Thoughts on Processing for the Web

Mozilla's Processing for the Web aims to leverage processing.org's low learning curve and expressiveness, but abandon the JVM dependency.  This is probably for the best as Processing is a great learning and experimentation environment, but applets are still clunky today well over ten years since they were introduced.

My personal felling is that processing's Java roots hinder it slightly in the learning curve department due to its static typing system.  Collections are particularly messy since processing doesn't do parameterized types, so you end up with lots of explicit casting if you're doing anything interesting at all.  JavaScript is much more lax in this regard and has language-level associative array support.  I know my own sketches would be much easier to work with in JS than in the current Java based Processing language because of this.  I create lots of classes to represent objects in my sketches and it's a pain to stuff them into and cast them back out of java.util.ArrayList and java.util.HashMap.

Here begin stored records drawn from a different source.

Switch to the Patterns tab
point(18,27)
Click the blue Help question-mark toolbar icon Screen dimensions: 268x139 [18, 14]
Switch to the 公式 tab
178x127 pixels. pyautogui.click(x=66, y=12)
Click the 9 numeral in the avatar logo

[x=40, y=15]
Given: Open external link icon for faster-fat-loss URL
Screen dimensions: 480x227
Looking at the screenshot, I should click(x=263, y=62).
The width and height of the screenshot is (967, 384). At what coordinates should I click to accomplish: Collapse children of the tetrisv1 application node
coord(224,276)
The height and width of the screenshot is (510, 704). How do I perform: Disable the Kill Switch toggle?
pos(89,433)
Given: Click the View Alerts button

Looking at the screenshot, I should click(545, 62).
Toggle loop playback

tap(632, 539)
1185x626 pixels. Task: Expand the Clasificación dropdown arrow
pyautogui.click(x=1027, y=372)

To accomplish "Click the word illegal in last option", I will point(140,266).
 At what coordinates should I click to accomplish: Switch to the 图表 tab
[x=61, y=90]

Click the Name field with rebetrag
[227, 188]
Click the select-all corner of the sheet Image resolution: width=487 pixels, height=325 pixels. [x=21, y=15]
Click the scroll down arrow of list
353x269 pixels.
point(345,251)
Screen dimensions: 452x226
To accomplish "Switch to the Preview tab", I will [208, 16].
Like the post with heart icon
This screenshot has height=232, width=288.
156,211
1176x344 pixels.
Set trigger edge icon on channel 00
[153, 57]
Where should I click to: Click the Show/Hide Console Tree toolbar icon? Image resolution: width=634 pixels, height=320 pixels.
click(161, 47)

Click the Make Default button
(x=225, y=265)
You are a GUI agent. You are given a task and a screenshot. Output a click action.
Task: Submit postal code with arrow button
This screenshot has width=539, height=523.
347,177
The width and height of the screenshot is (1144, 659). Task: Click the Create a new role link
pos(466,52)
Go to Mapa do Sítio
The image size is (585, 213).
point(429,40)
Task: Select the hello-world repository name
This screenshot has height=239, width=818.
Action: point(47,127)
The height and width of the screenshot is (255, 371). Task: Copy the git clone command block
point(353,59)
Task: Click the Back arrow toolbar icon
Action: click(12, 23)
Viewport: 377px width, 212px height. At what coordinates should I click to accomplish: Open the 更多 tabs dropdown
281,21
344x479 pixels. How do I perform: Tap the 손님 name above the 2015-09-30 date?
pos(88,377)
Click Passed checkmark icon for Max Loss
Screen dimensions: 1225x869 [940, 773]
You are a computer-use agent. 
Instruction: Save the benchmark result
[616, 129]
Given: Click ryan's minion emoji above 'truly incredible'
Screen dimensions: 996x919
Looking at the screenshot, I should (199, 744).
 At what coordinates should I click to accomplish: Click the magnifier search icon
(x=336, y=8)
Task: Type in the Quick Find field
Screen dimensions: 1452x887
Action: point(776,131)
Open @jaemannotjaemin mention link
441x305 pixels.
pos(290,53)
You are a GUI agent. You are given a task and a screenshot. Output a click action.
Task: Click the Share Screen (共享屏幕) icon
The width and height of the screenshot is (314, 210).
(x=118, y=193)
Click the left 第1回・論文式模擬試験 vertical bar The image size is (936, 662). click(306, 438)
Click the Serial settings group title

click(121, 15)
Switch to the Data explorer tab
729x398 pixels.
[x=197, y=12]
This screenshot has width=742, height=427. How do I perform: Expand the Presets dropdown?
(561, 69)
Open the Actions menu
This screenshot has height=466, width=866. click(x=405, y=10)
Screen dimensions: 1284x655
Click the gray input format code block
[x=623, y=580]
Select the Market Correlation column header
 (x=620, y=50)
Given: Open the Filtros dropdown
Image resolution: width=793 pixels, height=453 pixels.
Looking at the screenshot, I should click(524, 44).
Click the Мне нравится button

I met John Resig (author of jQuery and processing.js) when he came to speak at Google about JavaScript performance several months back.  I mentioned my backport of processing.js to processing to him, and he chuckled and said something to the effect of "Yeah, processing wasn't ready for the web."

It really wasn't, but I'm not sure that was a mistake.

You can do some really neat things with processing, specifically hardware controller interfaces, that you can't do in a browser without some serious compromises in the browser security model.  It would be a shame if Processing for the Web drew all the attention and developer resources away from the original Processing, but I doubt that will happen (soon, if ever).  P4Web will probably bring in new developers who wouldn't have touched the original Processing in the first place.

What I would like to see from this development is an evolution of the (JVM based) Processing language itself to be more JavaScripty. Perhaps P4Web will help nudge it in that direction.